Mais que fait la censure ? L'ancien enfant terrible de la vague punk va chanter à Pékin et à Shanghai avec son groupe Public Image Limited (PiL). De son vrai nom John Lydon, celui qui a connu la gloire en rugissant "Anarchy in the UK" va monter sur scène dans un pays régi de façon autoritaire par un parti unique, qui fait du maintien de la stabilité politique et sociale une priorité absolue.

D'une manière générale, les autorités communistes chinoises sont réfractaires à la culture rock occidentale et aux valeurs de rébellion contre l'autorité ou d'amour libre qu'elle véhicule.

Des précédents qui n'ont pas plu au pouvoir

Dans un message vidéo adressé aux "fans de PiL en Chine", publié sur le site web du groupe, John Lydon promet qu'il ira à la rencontre de son public, notamment grâce à des "conversations" avec les spectateurs. "Soyez pervers si cela vous dit !", lance-t-il à la fin du message.

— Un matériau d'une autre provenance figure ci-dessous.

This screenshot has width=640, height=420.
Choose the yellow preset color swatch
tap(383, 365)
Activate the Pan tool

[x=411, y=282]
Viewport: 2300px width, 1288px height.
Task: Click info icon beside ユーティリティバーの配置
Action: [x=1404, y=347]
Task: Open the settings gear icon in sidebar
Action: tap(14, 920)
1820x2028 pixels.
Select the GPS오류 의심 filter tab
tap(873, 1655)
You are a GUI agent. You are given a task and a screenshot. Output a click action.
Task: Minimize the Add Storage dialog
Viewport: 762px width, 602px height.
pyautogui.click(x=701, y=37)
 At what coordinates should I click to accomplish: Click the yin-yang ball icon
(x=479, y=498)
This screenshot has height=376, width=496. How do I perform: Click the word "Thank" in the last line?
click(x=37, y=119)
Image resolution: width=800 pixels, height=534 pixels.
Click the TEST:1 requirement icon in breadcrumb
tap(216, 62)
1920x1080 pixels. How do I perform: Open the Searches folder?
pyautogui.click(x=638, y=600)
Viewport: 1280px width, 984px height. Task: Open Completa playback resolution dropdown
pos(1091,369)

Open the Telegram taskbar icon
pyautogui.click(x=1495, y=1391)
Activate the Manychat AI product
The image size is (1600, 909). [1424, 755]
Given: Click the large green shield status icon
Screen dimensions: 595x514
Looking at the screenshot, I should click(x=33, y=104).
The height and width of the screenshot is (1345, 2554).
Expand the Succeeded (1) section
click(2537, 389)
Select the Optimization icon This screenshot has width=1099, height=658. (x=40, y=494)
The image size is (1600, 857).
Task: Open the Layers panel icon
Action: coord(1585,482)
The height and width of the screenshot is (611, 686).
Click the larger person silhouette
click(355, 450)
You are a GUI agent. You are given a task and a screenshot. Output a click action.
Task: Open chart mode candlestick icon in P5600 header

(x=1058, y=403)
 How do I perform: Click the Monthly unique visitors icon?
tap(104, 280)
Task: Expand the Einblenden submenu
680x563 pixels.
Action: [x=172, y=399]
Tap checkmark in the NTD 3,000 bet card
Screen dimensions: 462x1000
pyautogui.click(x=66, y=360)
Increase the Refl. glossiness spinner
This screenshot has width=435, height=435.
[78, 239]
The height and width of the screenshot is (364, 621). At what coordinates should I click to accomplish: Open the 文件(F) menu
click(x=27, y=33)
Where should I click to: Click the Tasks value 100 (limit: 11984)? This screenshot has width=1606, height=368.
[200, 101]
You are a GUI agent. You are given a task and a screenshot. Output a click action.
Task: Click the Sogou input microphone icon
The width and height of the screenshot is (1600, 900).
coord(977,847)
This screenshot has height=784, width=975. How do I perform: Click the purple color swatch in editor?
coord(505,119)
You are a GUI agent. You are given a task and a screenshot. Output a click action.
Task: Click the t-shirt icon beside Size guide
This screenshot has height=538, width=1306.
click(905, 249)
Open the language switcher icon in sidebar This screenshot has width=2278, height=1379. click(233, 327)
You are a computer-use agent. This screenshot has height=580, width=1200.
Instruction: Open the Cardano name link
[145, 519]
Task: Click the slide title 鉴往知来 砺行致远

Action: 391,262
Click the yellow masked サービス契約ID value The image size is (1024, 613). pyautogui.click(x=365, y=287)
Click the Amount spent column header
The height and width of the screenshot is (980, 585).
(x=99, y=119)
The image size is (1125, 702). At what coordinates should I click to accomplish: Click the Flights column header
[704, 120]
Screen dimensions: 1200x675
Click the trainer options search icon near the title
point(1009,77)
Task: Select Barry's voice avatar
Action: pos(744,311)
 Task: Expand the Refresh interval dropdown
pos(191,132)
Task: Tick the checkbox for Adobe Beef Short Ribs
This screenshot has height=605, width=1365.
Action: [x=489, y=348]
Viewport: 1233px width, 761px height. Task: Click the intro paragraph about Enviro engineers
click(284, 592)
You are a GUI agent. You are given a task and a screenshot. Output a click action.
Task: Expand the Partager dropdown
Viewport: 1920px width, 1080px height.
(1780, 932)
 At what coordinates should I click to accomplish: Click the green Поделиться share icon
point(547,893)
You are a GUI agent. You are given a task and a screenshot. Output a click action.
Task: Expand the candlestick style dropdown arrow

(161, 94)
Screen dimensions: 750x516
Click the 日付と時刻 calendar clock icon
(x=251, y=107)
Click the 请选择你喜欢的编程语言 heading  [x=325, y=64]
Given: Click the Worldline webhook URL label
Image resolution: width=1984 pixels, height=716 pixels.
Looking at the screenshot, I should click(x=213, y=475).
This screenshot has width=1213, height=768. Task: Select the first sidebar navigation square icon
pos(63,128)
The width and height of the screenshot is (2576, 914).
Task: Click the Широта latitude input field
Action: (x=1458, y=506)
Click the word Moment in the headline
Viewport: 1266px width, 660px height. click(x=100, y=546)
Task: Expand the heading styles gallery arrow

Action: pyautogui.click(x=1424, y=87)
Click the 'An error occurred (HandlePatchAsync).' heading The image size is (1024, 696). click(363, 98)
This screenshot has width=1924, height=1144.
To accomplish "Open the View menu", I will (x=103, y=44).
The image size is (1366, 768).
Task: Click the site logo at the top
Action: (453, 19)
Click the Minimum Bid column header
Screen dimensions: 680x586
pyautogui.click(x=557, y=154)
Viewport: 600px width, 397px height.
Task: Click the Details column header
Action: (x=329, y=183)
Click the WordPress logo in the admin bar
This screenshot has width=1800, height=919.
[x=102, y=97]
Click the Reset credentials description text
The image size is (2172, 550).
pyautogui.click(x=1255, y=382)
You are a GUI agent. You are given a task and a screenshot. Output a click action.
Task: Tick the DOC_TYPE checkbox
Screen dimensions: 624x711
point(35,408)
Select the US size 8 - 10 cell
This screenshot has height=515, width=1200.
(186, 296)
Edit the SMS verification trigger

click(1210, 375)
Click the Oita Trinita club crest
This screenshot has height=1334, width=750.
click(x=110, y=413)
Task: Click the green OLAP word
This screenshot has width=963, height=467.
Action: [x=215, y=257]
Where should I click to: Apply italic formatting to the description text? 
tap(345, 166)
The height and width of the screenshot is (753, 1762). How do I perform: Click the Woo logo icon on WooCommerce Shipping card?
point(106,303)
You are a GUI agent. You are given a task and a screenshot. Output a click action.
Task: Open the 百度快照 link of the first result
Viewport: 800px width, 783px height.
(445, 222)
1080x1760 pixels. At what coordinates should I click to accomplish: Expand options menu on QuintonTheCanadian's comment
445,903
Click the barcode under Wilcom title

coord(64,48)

Les concerts des grandes stars mondiales de la musique pop/rock sont rares en Chine continentale, où il faut obtenir une laborieuse autorisation du ministère de la Culture. De plus, la censure frappe toujours un certain nombre de groupes de rock étrangers considérés comme trop scandaleux par Pékin.

Elton John, qui s'est produit à Pékin en novembre dernier, avait dédié son concert à Ai Weiwei, un artiste ouvertement critique du régime communiste. Un journal avait ensuite qualifié le Britannique de "provocateur". Pékin avait déjà été échaudé par Björk qui, lors d'un concert à Shanghai en 2008, avait scandé "Tibet, Tibet" à la fin de son titre "Declare Independence" ("déclarer l'indépendance").